SET PROBLEM -> Add 28 to every coordinate in the answers and give the lines again with their requests, beginning with the first line and going on through the line containing "click(x=218, y=199)".

DATA EXCERPTS ->
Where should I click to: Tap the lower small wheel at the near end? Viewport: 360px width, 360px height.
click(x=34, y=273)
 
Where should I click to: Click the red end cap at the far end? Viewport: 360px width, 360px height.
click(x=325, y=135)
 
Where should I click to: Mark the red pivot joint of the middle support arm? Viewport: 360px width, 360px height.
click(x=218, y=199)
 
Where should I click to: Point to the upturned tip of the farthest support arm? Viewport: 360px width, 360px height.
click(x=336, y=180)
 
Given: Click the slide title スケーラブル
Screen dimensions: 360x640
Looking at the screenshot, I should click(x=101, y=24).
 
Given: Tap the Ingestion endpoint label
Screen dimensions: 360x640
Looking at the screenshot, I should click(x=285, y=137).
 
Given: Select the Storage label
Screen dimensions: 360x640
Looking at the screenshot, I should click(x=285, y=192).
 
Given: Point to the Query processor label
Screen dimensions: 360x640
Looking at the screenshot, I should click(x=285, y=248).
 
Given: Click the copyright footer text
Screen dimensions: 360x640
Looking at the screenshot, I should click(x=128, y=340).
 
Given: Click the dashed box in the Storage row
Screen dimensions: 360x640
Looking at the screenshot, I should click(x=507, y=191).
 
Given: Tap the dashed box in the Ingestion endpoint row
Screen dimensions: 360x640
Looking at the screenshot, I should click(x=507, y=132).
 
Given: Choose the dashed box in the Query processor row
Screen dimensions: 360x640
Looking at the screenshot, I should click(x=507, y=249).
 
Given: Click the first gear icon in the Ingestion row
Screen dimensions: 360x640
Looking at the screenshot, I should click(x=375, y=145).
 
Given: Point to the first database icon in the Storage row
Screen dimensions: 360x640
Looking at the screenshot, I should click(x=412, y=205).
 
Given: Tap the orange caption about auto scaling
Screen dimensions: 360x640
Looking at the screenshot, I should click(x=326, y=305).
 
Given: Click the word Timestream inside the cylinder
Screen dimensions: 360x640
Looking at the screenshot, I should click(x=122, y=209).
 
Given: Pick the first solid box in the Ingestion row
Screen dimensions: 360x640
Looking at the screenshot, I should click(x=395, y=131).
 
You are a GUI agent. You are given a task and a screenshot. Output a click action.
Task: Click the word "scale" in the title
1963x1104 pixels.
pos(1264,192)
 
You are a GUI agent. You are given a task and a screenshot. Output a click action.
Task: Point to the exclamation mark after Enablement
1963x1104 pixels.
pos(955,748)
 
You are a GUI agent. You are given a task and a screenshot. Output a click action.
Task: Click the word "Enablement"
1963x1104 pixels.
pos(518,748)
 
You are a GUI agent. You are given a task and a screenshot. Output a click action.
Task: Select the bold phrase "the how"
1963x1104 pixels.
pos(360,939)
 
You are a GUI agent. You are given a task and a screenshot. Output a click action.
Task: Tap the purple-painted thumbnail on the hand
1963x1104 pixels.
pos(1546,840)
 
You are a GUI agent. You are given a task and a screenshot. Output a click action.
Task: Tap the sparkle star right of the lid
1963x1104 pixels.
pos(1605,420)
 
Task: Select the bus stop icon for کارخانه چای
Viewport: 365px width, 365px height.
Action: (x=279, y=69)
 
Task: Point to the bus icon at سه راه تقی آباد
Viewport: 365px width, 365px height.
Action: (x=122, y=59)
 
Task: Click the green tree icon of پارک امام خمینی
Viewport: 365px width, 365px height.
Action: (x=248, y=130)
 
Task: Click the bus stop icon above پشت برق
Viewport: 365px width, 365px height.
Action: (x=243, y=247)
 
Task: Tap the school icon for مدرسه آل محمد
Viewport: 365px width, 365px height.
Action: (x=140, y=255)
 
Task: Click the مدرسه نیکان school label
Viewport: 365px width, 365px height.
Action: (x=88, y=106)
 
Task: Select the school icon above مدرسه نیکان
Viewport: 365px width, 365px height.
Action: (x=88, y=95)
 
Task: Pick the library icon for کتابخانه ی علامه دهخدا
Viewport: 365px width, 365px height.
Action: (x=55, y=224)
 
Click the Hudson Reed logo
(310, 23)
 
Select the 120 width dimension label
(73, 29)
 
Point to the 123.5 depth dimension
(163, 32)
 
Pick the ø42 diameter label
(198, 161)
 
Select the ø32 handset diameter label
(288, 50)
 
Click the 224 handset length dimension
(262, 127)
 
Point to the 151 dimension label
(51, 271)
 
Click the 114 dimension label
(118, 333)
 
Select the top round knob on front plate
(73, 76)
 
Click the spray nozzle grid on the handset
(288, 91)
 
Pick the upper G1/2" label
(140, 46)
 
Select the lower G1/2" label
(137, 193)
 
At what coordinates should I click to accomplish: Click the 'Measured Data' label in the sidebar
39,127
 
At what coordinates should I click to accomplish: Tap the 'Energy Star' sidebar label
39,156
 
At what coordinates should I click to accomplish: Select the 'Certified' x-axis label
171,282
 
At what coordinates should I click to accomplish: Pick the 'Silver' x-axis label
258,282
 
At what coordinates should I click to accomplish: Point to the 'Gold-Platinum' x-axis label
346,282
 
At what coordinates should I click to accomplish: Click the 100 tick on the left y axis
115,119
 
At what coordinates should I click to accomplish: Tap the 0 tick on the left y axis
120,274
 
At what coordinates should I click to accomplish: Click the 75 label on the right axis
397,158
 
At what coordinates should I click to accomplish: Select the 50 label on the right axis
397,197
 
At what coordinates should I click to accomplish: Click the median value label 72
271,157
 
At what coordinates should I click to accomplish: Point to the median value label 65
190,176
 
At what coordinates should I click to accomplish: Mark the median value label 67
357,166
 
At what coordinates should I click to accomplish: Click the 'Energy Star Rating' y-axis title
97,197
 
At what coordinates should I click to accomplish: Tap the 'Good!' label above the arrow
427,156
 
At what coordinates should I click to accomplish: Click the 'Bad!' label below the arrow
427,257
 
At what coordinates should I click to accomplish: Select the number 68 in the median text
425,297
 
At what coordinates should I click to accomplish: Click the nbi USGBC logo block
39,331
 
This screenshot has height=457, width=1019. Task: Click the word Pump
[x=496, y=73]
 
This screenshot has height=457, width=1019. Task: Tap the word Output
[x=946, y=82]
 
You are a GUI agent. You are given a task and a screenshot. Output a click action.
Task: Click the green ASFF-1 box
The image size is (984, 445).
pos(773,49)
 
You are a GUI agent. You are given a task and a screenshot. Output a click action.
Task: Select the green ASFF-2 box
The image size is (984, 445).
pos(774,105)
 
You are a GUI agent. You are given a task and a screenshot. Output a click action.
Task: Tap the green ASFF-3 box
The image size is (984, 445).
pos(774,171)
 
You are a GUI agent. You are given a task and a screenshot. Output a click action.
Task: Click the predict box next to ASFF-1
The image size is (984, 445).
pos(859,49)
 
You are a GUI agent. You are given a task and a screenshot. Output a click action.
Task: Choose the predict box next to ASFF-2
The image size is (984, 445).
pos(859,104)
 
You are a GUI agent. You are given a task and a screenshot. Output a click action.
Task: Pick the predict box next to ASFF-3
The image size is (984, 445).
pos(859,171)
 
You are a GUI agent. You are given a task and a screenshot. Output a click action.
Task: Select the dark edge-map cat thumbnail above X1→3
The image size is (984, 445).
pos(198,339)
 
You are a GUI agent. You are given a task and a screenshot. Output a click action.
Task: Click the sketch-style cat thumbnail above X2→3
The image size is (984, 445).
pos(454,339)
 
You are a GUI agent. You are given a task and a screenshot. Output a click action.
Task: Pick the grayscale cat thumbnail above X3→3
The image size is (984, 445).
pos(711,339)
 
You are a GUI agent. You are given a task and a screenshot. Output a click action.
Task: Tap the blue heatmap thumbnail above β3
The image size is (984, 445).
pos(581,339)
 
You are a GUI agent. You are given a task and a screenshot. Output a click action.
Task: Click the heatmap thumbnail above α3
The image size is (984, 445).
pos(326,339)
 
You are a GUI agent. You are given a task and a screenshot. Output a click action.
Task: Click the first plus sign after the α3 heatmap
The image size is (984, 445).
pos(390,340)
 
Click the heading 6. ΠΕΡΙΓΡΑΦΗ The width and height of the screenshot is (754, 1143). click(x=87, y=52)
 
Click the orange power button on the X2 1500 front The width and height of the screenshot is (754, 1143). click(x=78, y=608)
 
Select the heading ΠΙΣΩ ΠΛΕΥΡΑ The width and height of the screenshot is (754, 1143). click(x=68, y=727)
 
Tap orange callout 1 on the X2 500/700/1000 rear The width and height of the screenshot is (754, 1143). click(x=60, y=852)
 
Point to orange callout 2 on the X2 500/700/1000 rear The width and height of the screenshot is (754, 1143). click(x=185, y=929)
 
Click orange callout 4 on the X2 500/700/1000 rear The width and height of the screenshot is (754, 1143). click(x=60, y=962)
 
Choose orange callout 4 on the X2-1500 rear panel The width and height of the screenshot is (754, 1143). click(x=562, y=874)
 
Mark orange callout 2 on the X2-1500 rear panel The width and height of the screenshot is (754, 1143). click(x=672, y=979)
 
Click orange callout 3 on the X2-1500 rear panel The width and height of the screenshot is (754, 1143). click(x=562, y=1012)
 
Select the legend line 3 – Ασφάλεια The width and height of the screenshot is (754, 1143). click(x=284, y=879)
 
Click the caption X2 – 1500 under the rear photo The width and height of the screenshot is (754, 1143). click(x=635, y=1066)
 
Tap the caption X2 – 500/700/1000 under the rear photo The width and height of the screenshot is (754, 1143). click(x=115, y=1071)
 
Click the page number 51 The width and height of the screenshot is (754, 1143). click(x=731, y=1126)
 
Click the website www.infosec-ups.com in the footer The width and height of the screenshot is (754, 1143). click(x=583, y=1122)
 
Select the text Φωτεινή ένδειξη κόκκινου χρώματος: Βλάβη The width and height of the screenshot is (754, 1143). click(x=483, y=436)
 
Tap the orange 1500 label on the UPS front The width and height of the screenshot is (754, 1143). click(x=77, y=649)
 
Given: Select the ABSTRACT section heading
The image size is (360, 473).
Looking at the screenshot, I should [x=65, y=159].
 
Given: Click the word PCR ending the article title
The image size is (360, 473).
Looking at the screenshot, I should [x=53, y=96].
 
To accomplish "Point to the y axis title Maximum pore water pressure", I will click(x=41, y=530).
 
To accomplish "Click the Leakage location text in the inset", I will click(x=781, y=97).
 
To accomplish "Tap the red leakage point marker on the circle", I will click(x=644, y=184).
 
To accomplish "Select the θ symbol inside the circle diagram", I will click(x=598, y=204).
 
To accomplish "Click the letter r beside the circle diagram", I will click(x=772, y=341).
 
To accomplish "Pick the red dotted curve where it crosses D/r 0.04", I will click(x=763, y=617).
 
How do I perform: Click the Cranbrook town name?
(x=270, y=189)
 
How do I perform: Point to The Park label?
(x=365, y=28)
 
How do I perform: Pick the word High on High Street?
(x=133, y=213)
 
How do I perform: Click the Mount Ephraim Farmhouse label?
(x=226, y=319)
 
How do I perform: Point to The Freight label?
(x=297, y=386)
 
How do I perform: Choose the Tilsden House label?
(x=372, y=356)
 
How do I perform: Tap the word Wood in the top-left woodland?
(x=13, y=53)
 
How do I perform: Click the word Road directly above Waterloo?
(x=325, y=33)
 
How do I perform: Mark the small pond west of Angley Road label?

RESULT FOR THIS TASK ->
Where should I click to: Tap the lower small wheel at the near end? Viewport: 360px width, 360px height.
click(x=62, y=301)
 
Where should I click to: Click the red end cap at the far end? Viewport: 360px width, 360px height.
click(x=353, y=163)
 
Where should I click to: Mark the red pivot joint of the middle support arm? Viewport: 360px width, 360px height.
click(x=246, y=227)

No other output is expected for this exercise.